Ford's EcoBoost engines are extra-cost options, but they deliver very good return on the additional investment, says BlackBook.
Automatic transmissions are more popular than manuals. Fewer than 10 percent of new cars sold today have manual transmissions-and that often translates into a cost penalty for used cars with manual transmissions. Granted, sometimes the automatic is an extra-cost option; so even if it retains 70 percent or more of its value at trad- in, there is a depreciation cost involved. However, it will be tougher to find a buyer for a car with a manual transmission if you decide to sell it yourself. Moreover, dealers will factor in that harder-to-sell quality when setting a trade-in value.
Going with the automatic transmission, even if it costs extra, is the smart, and safer, bet.
Some Options Are Worth It
Even if you are skeptical about how much value certain safety options, such as rear-seat side-impact airbags or a lane-departure-warning system, will hold at trade-in, safety is one area where it makes some sense to add an option or two regardless of how well they might retain their monetary value.
Black Book says you will usually recover at least some of your money at resale when you spring for leather seating or a sunroof. These are extras that most used-car shoppers appreciate and even expect in higher-end cars. In fact, the value of some higher-end used cars is actually dragged down when these two popular upgrades are absent.
According to BlackBook, spending extra to upgrade the wheels may also pay dividends at trade-in. Larger alloy wheels and tires provide a more expensive look.
Entertainment systems with DVD players, monitors and headphones retain some of their premium cost, particularly in minivans and SUVs. According to KBB.com, the $1,295 DVD-based entertainment system in the 2012 Chevrolet Tahoe will be worth about $400 if the vehicle is traded in during the first year of ownership.

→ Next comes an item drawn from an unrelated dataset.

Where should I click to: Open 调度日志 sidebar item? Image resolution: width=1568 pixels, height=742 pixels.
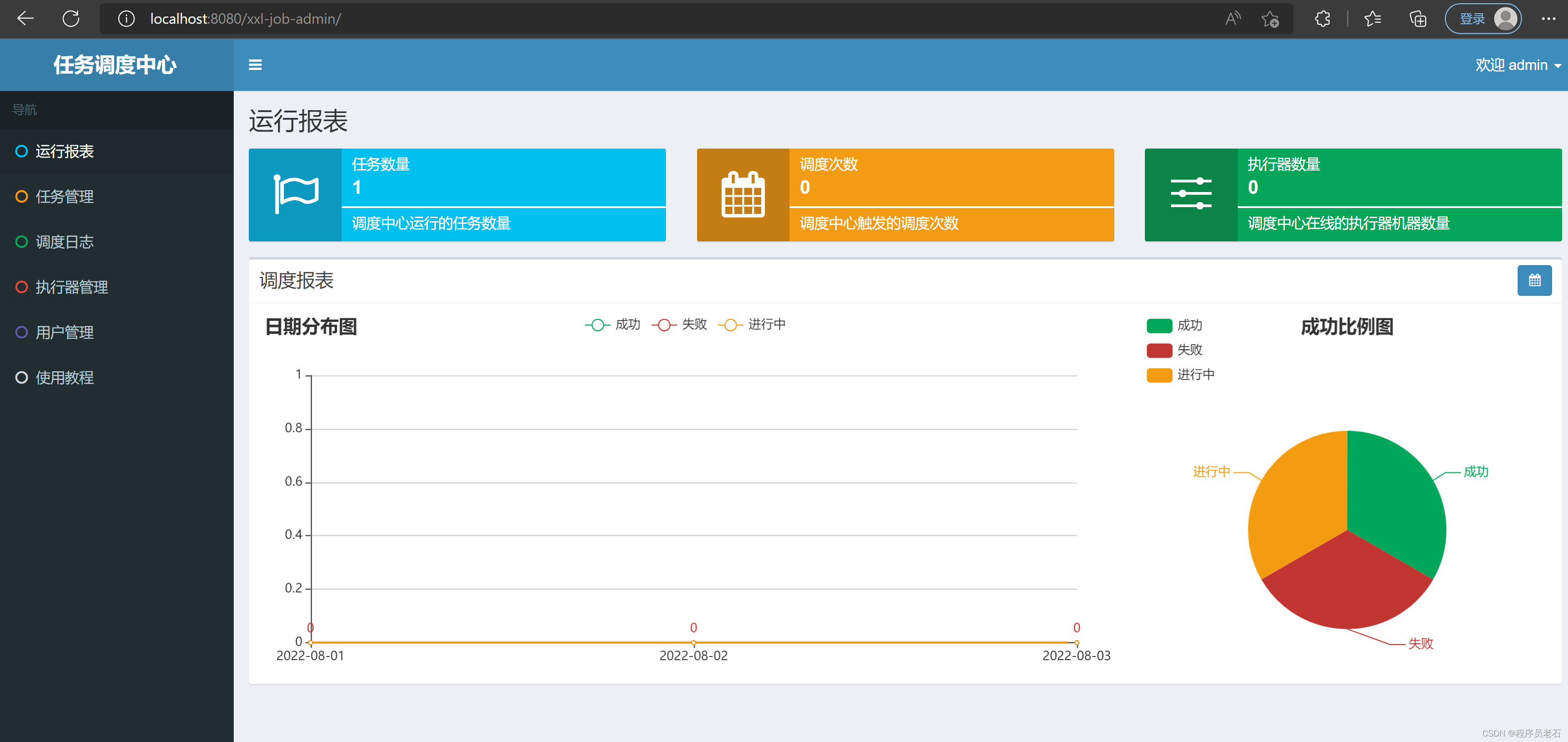tap(64, 242)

Don't Load Up an Economy Car
On the other hand, shoppers looking for a budget-priced used car won't be willing to pay extra for such upgrades. They want and are willing to pay for basic transportation, not a lot of frills.
The point is, if you are buying a less-expensive economy car, don't load it up with expensive, higher-end upgrades, expecting some return at trade- in. You simply won't recover those costs.
And any extra you add in the finance office where you close on the car purchase with the business manager will have little or no value at trade-in time, whether it's Scotchgard for the seats, paint sealant, an alarm system or some sort of anti-rust undercoating.
There is a silver lining in this extra-cost-options black cloud. Although most options bring very little if any value at trade-in time, rarely do they actually detract from the car's value. There are a few exceptions, such as a wild exterior paint color. Although you might really like a sedan in school-bus yellow, you would be in the minority.
What it means to you: Because most extra-cost options fetch very little at trade-in time, buy only the options that you just can't live without.